Since the current 64-bit builds of DOSBox only support the slower dynrec core I decided it was time to port the dynamic_x86 core.
Results look good; a huge speed boost over current 64-bit builds and around 10-20% improvement over 32-bit dyn_x86. Just in time for Apple and Ubuntu to drop 32-bit support...
Needs lots of testing due to it basically being a new core. Different OSes, compilers, PIE, ASLR, etc. can all trigger different codegen strategies (which hopefully have all been implemented). Ideally the x32 ABI would be used instead and we could go back to assuming all pointers fit in 32-bits but that's not likely to happen any time soon.
Patch may need slight formatting adjustments due to being generated by git.
Wow! I never thought that this could be done. Kudo, jmarsh!

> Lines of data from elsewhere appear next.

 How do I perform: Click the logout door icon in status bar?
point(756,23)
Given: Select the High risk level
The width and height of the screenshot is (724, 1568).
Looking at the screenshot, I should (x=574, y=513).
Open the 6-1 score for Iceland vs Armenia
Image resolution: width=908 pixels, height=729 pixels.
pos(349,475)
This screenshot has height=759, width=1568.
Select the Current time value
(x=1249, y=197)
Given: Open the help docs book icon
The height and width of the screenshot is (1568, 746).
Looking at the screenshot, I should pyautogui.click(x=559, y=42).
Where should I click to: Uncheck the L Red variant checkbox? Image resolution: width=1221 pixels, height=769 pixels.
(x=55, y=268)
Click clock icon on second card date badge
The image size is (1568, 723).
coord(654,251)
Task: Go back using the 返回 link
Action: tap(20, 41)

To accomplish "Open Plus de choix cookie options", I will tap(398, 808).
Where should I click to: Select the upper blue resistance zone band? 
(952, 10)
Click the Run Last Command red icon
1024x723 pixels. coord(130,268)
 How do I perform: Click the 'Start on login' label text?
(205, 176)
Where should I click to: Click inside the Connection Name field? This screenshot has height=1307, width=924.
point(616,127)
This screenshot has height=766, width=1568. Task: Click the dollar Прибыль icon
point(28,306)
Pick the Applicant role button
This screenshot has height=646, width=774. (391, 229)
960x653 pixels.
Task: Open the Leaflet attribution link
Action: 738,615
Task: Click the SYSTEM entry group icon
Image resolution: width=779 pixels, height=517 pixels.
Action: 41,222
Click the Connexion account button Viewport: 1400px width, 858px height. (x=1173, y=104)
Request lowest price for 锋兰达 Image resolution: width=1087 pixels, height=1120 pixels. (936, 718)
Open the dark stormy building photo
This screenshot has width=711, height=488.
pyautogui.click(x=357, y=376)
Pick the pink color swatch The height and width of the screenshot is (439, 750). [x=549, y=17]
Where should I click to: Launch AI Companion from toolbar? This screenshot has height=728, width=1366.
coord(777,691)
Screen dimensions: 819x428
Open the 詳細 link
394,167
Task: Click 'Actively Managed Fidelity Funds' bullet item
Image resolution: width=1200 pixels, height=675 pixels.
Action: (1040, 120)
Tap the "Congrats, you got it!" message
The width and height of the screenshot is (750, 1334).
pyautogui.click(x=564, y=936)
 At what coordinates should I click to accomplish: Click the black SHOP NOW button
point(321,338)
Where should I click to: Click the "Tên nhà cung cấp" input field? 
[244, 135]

On MSYS2/mingw-w64 current, everything built and 64-bit DOSBox and a few DOS4GW games checked out fine on Windows 10 Pro x64, great performance, including both Glide pass-through and Voodoo chip emulation. This is with GCC 9.10/binutils 2.30 with -O3 and native optimization. I will be testing across different Intel/AMD CPUs both desktop and laptop class. A very exciting news for myself who recently endorsed ArchLinux for x86_64 and rolling updates, knowing the fact that DOSBox would be slower on x86_64, and no official i686 multilib support. I will get back with more results on ArchLinux build, including running Windows 98 from DOSBox 😵
I wish your contribution would be accepted upstream.
AFAIK, Ubuntu is not dropping 32bit application support in 19.10 just the libraries so it'll be up to the developer of the application to supply them or for the user to hunt them down and add them manually. More than likely the people who care will switch to Debian rather than going through the hassle of using chroot, LXD, snaps, flatpak or VMs for all their 32bit programs. Ubuntu is just being lazy. It is pretty sad seeing the comments from people who don't realize how much software is still 32bit and dismissing peoples concerns.
AFAIK, Ubuntu is not dropping 32bit application support in 19.10 just the libraries so it'll be up to the developer of the application to supply them or for the user to hunt them down and add them manually.
That really means dropping 32-bit support. No offence 😀 ArchLinux is spearheading this. Ubuntu is just following.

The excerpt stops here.